Lines from the one containing "Given: Select A.2 Forces and momentum" through the final line of the data, restated word for word and free of pictures, make up the whole answer.

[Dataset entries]
+ + + +

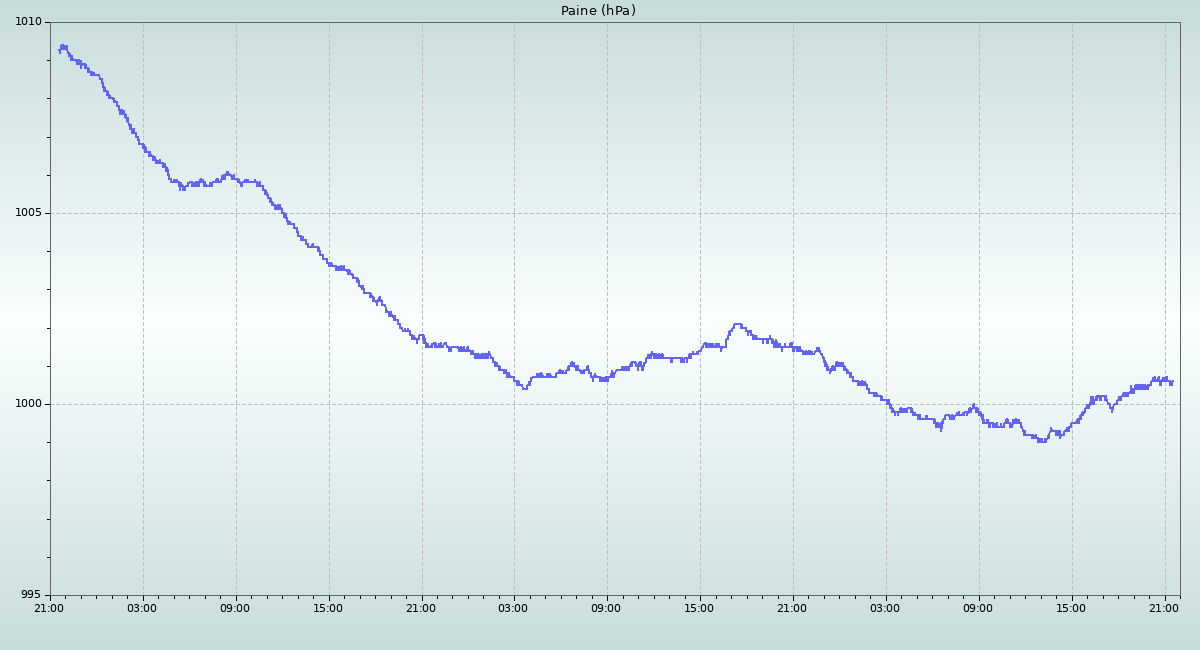
Task: Select the first 15:00 x-axis label
Action: (328, 608)
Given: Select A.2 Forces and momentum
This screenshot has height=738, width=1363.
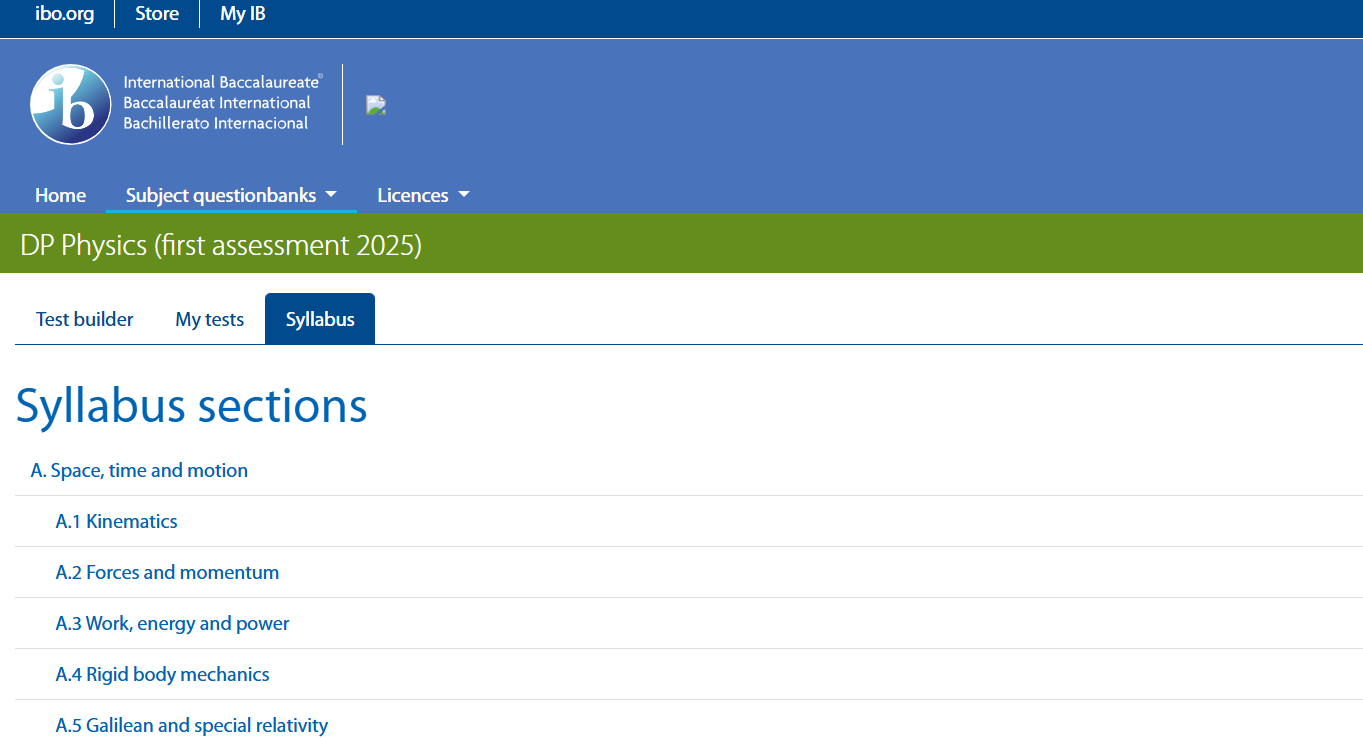Looking at the screenshot, I should tap(167, 572).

+ + + +

ANSWER TO THIS TASK:
Given: Select A.2 Forces and momentum
This screenshot has height=738, width=1363.
Looking at the screenshot, I should tap(167, 572).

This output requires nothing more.